HomeNewsUniversity of Twente awarded €1 million grant for evolving computers

University of Twente awarded €1 million grant for evolving computers

Researchers from the CTIT Centre for Telematics and Information Technology and MESA+ Institute for Nanotechnology at the University of Twente have been awarded a European grant worth €2.9 million for research that will eventually lead to a new generation of computers. More than €1 million is earmarked for research at the University of Twente. Researchers have drawn their inspiration for the project from nature. They are working on new nanostructures, which will be able to make complex computations by means of controlled evolution.


Moore’s Law states that technological advances mean that the number of transistors on a computer chip will double every two years. As a result, transistors have to be made smaller. Current technology allows us to make transistors measuring just 20 nanometres, but we are rapidly reaching the technological and physical limits. Making the transistors even smaller and putting them closer together would lead to detrimental quantum effects. According to Prof. Hajo Broersma from the University of Twente, within another five to ten years we will be unable to fit any additional computing power onto a square centimetre unless we find a fundamentally new method for developing computer chips. And this is exactly what Broersma and his fellow researchers are planning to do.


Evolution

Researchers from the University of Twente will be joining scientists from the universities of Durham (UK), York (UK), Trondheim (Norway) and Lugano (Switzerland) to search for a fundamentally new method for creating information-processing computer components. They will allow minuscule gold nanoparticles to assemble themselves into complex structures. These structures will be linked to a regular digital computer in order to change their configuration, thereby enabling them to evolve into functional units and carry out relevant computer calculations. The scientists will let controlled evolution take its course, as it does in the natural world, in the hope of achieving optimum results. However, unlike natural evolution, they are using dead materials and this digital computer-controlled evolutionary process takes place at the speed of light rather than over millions of years.

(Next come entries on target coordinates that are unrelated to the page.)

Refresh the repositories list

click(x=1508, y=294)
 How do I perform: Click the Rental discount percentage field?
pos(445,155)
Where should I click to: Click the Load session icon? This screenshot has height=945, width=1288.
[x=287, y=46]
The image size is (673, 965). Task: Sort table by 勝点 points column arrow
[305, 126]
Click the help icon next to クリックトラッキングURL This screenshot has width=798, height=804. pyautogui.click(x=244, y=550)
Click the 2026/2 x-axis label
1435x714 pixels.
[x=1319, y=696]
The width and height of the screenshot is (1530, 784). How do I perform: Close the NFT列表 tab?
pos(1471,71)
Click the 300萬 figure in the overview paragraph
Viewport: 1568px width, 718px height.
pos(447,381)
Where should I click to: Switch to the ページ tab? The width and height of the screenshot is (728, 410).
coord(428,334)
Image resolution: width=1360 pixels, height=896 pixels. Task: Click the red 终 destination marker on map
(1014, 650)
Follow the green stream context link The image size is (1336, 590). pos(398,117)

Programme leader Broersma calls this a ‘high risk, high gain’ research project: highly fundamental, but (assuming it leads to concrete applications) with a potentially high impact on society.


Grant

The research has been made financially possible thanks to an FP7 grant from the European Union (as part of the Future and Emerging Technologies programme). The EU has allocated a total of €2.9 million to the project as a whole. More than one million of this amount is earmarked for research at the University of Twente, which is coordinating the project. The University of Twente will use this money to appoint a PhD student and two post-graduate researchers. The research will be carried out in the Programmable Nanosystems, NanoElectronics, Mathematics of Computational Science, Formal Methods and Tools and Computer Architectures for Embedded Systems departments of the CTIT Centre for Telematics and Information Technology and the MESA+ Institute for Nanotechnology.